No, I haven't. I really didn't think about it much. It was just, Okay, I just gotta do this. When I'm working, I'm working. I take it very seriously and just get lost in the moment. DaJuan and I felt really comfortable with each other.
So you watched the whole season with Pedro for research. What did you make of this guy and what about him did you want to get across?
One of the most fascinating things about him, and one of the biggest challenges for me, was that he never wanted any pity. He opted for activism instead of depression. I couldn't have made a decision like that at 17, like he did. I felt like it was very honest and real and I wanted to make sure that that came across.
If you'd had five minutes to talk to him, what would you have said or asked?
I would've asked for his blessing. And I'd ask him what he wanted people to get from seeing the film. And I'd ask him, if he could have changed something, what would it have been? Not saying that he had regrets, but what would he have done differently, as far as the decision to be on The Real World.
It's also very intense how the film intercuts him as a teenager sitting in classes hearing prejudiced lectures about gays getting AIDS with scenes of his furtive hook-ups. What do you think compelled him to put himself at risk when he knew AIDS was out there?
He was human. And when you're young, it's like, you hear it but you don't pay attention. You feel invincible. And I think Pedro knew he was a good-looking guy and he kind of liked it. He was a confident guy. It's unfortunate I guess that hooking up with different people had to lead to what it did, but he really was a person who liked to have fun and enjoy life. And there's nothing wrong with that. We all have our needs, some more than others.
You are really amazing in the later scenes where Pedro is really sick and can't talk and can only communicate with his eyes. And the scene where you have a seizure in the hospital is wrenching. Did you talk to a medical expert about what having a seizure is like?
No, I was actually kind of nervous because I didn't speak to anyone before. I've never had one myself, so I just went and ran with it.

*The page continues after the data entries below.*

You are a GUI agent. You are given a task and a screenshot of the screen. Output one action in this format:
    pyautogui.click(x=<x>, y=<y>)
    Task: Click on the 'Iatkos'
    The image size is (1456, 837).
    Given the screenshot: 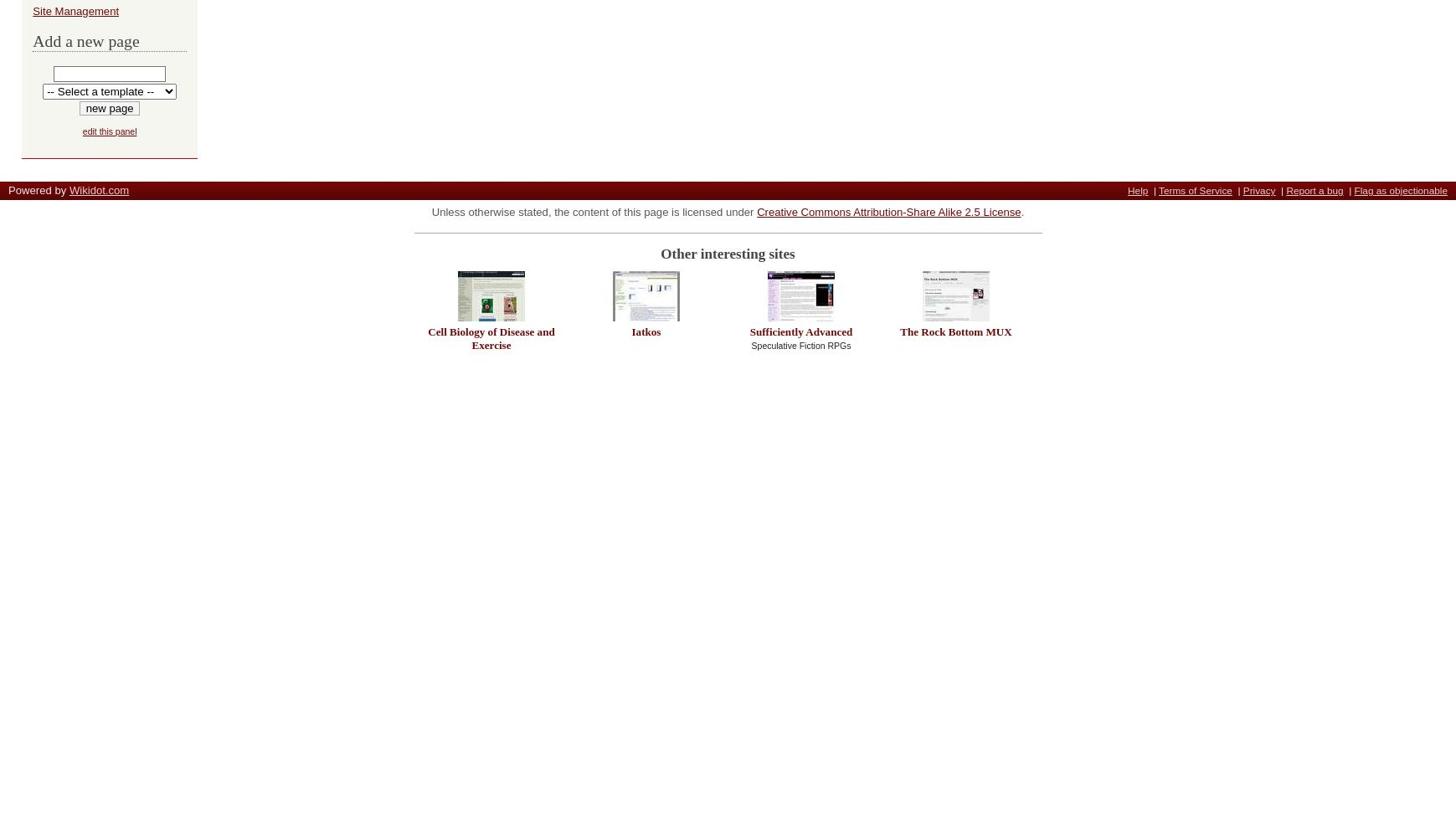 What is the action you would take?
    pyautogui.click(x=645, y=331)
    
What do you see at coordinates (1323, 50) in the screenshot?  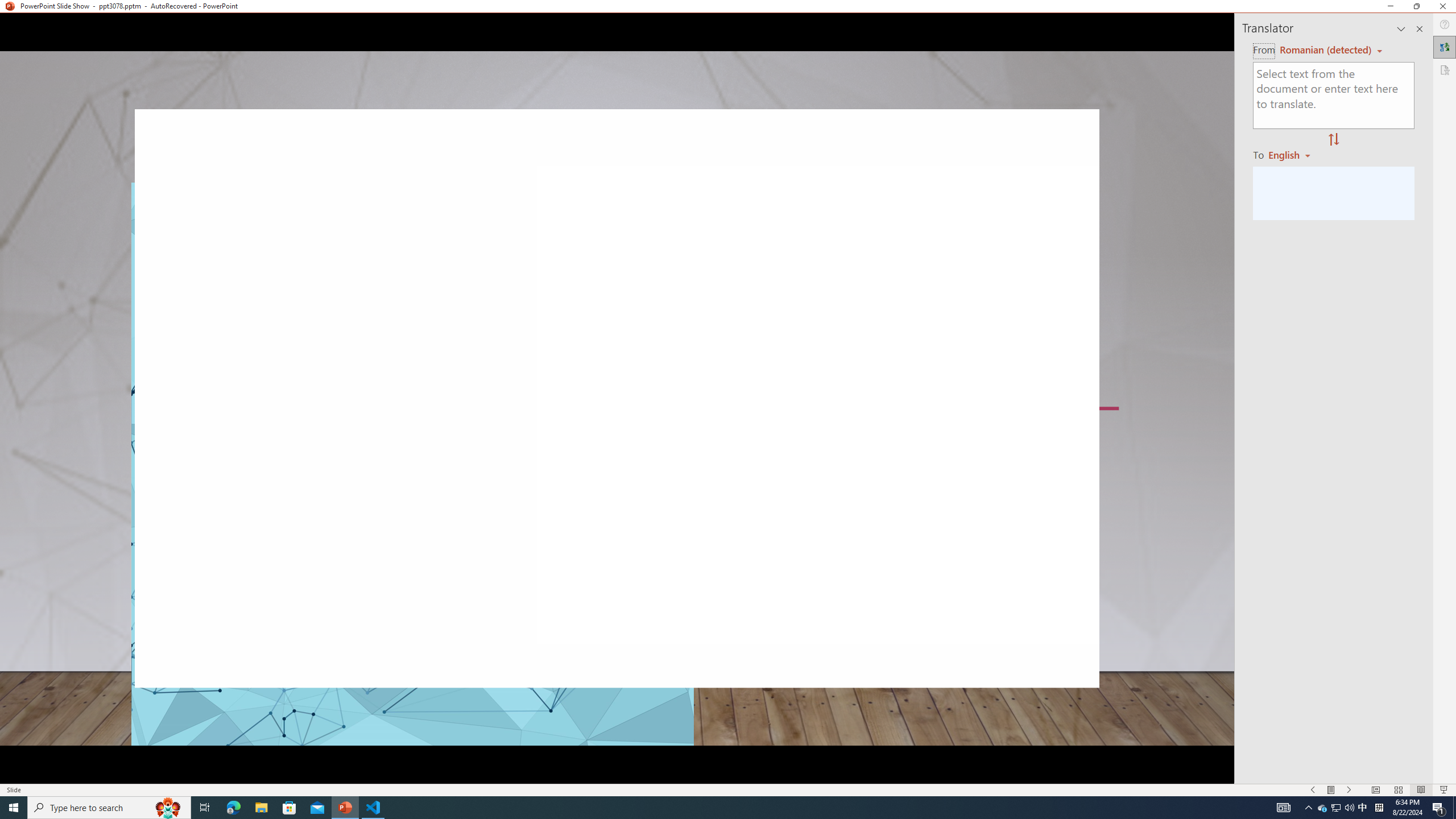 I see `'Czech (detected)'` at bounding box center [1323, 50].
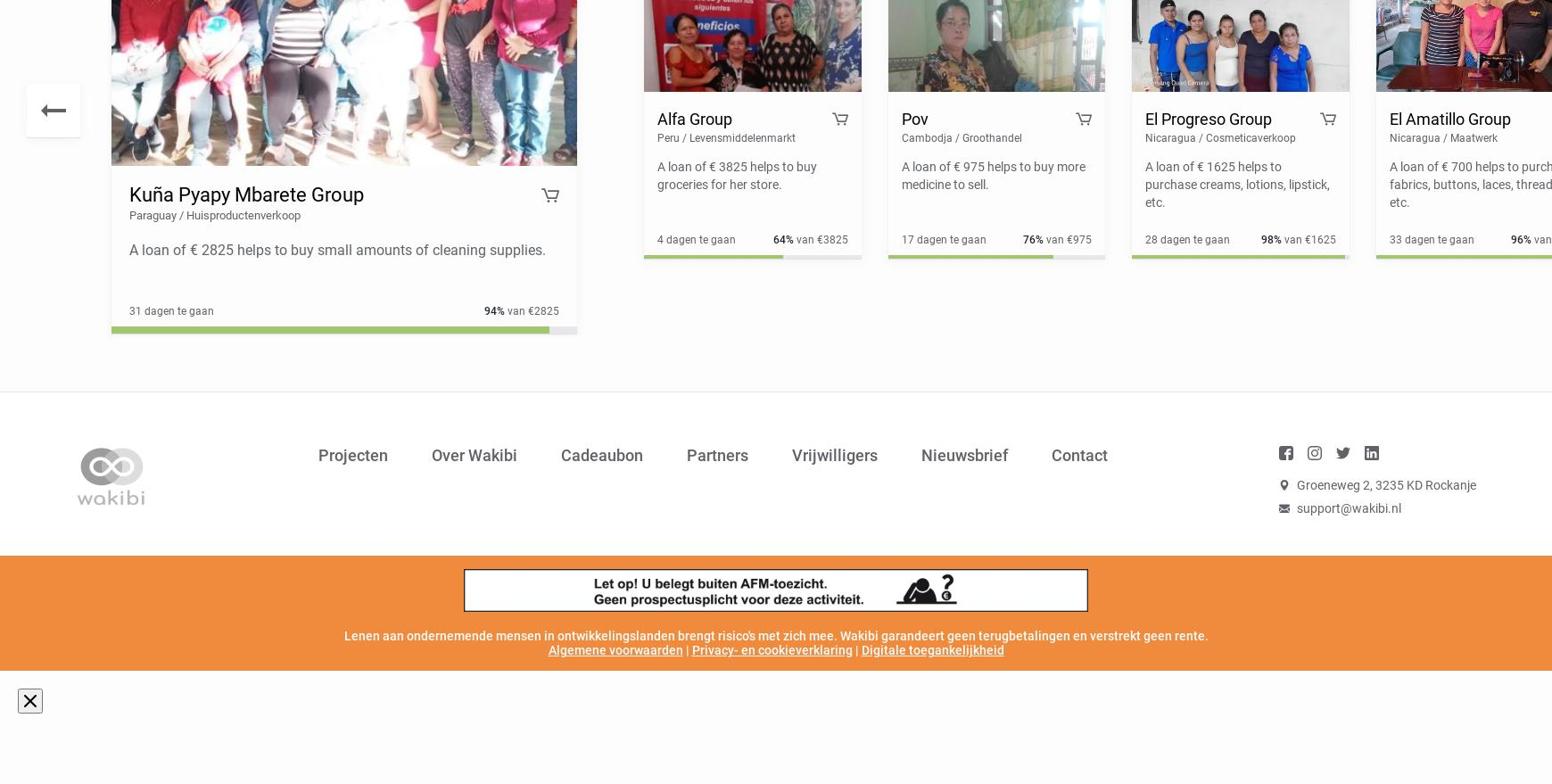  Describe the element at coordinates (836, 454) in the screenshot. I see `'Vrijwilligers'` at that location.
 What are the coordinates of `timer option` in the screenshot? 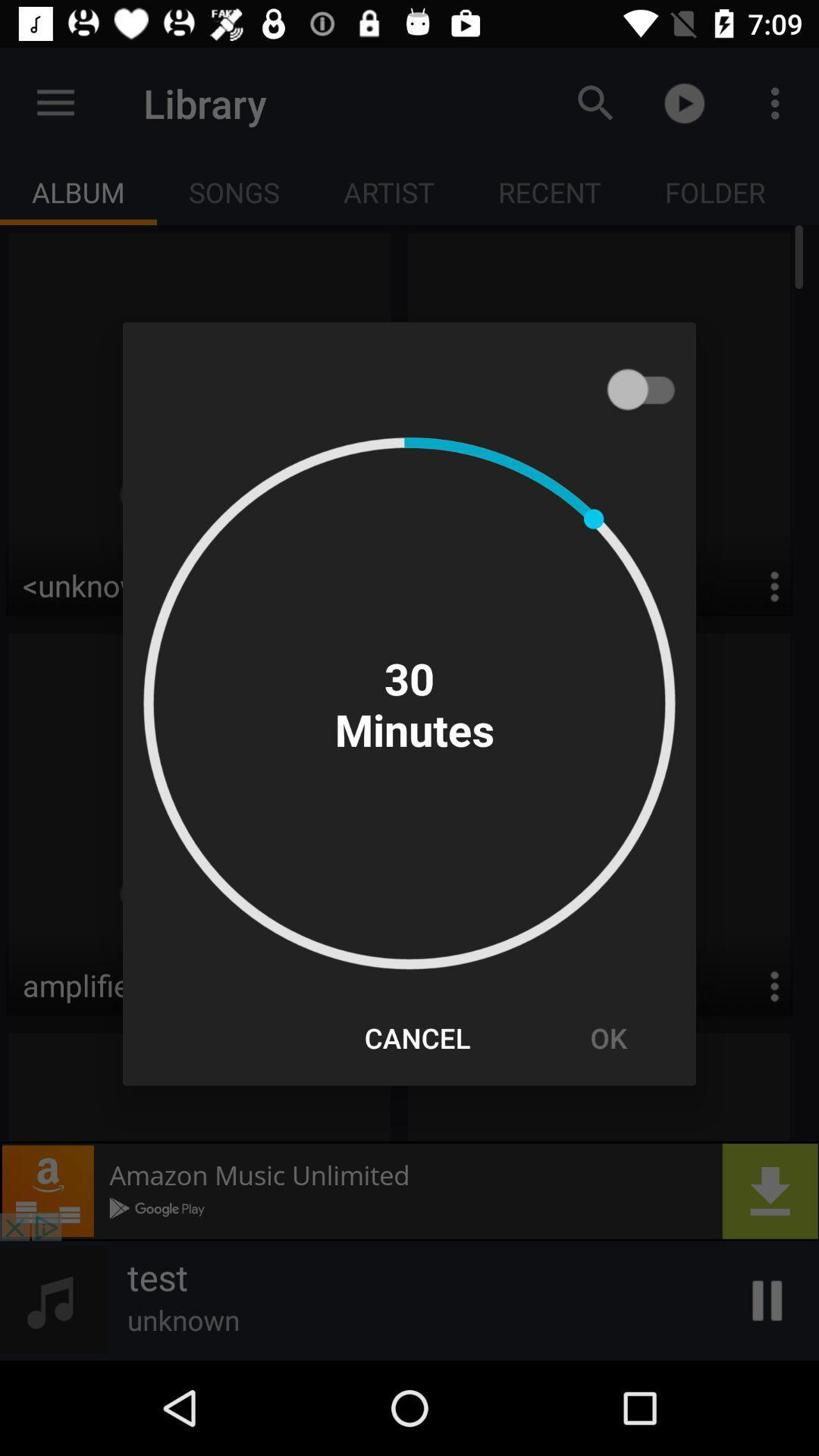 It's located at (648, 389).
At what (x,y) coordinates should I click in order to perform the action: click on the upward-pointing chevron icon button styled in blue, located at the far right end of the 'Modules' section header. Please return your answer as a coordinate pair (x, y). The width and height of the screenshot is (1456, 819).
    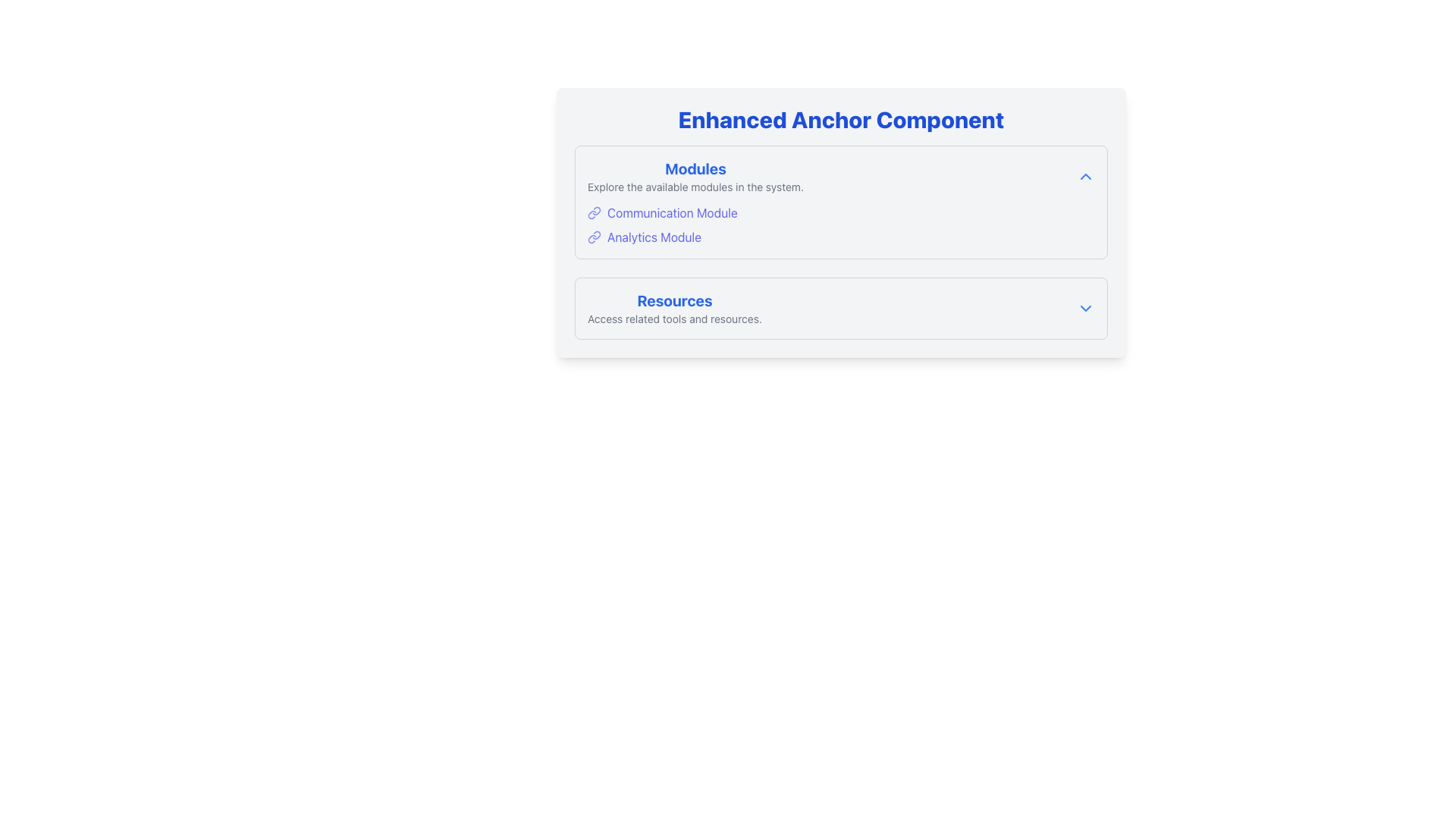
    Looking at the image, I should click on (1084, 175).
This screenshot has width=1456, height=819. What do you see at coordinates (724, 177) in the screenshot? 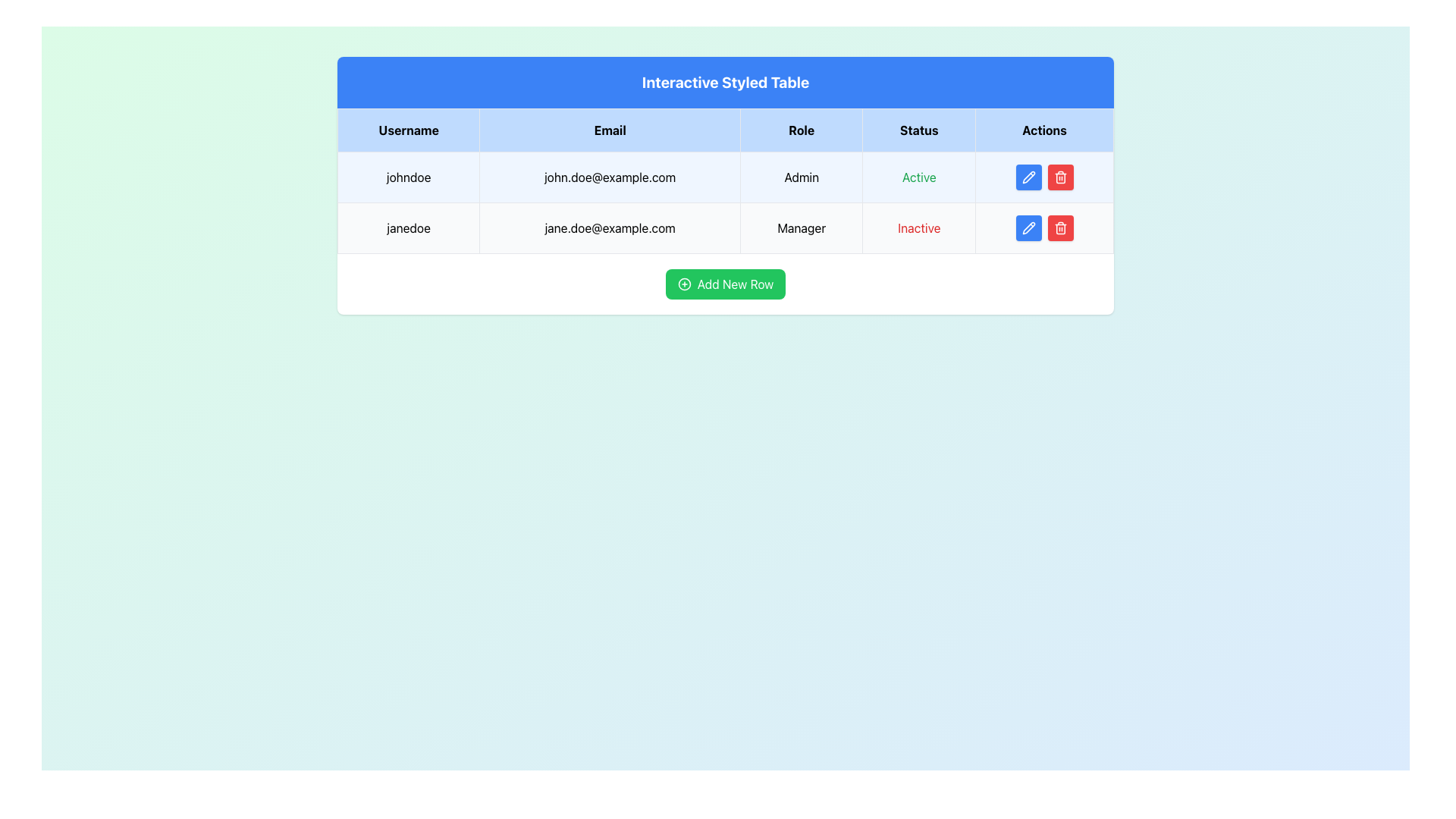
I see `the first row of the user information table, which contains the username 'johndoe'` at bounding box center [724, 177].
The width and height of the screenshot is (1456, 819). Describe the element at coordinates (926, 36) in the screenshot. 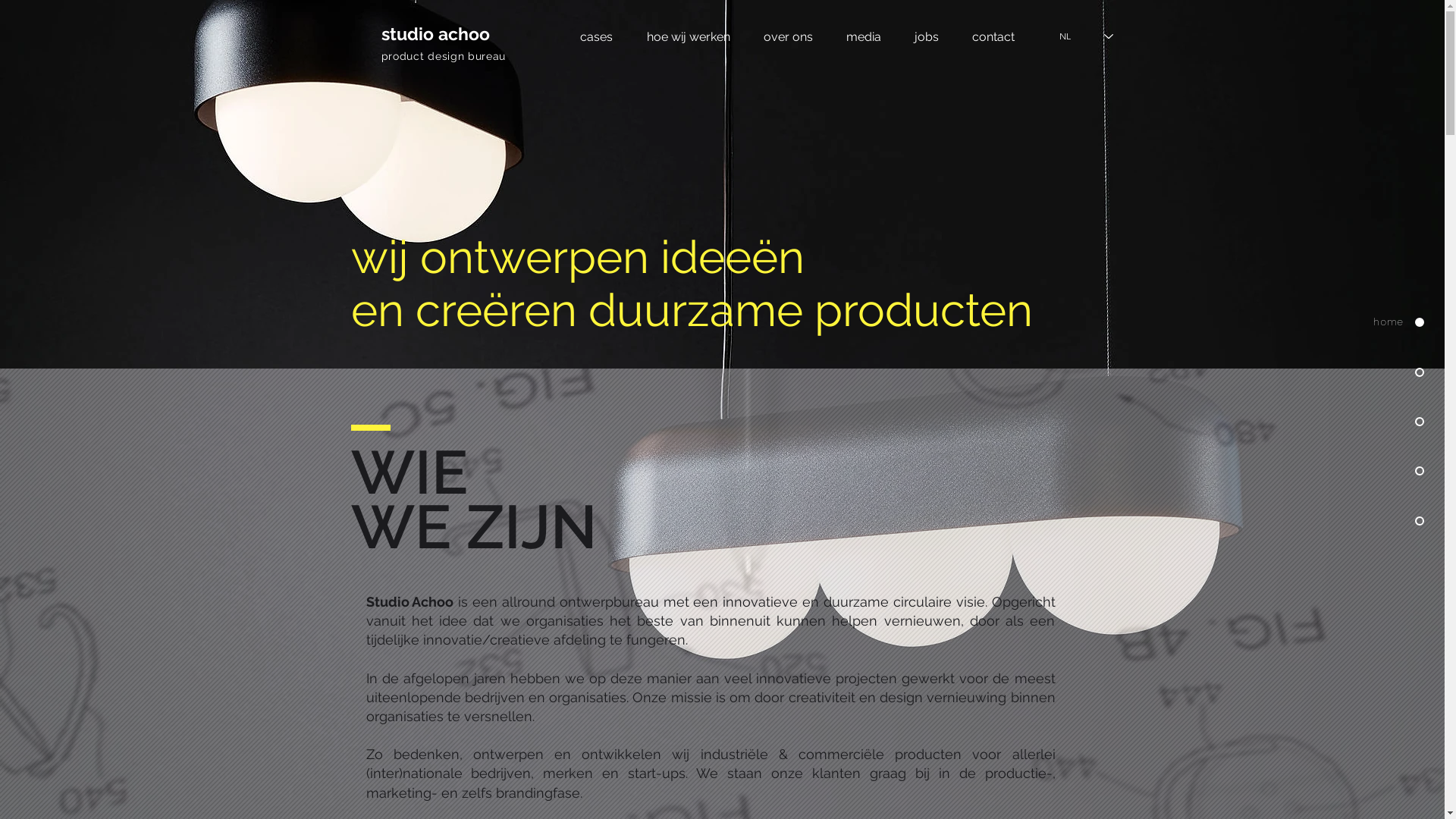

I did do some searches online about having a seizure. There was a doctor on set usually to make sure that everything was accurate, but not that day.
Justina Machado, whom most people know as Vanessa Diaz from HBO's Six Feet Under, is amazing in this movie as Pedro's sister, Mily, the closest person in his life. What was it like working with her, because you two have some very intense scenes together.
She's just awesome. She takes her job seriously but she knows how to have fun, too. We hit it off at the [first] table reading [of the screenplay]. People cried at that reading, but not me. Pedro wouldn't have cried. His sister, the real Mily, told me that he asked her to go casket shopping with him. That's the kind of person he was. But Justina and I had a brother and sister relationship, so I felt comfortable and safe working with her. We didn't even talk much about it; it was just one of those things that worked out beautifully without having to push it.
You're very good-looking but then, when we see the real Pedro at the end of the film, you're reminded, Oh, he was really good-looking, albeit different-looking from you. Do you think Pedro would think you were good-looking enough to play him?
I don't know. [laughs] I hope so! He'd probably make a joke about it and say he wanted Brad Pitt or somebody playing his part. [pauses] That's a tough question. I mean, come on, you're killing me here.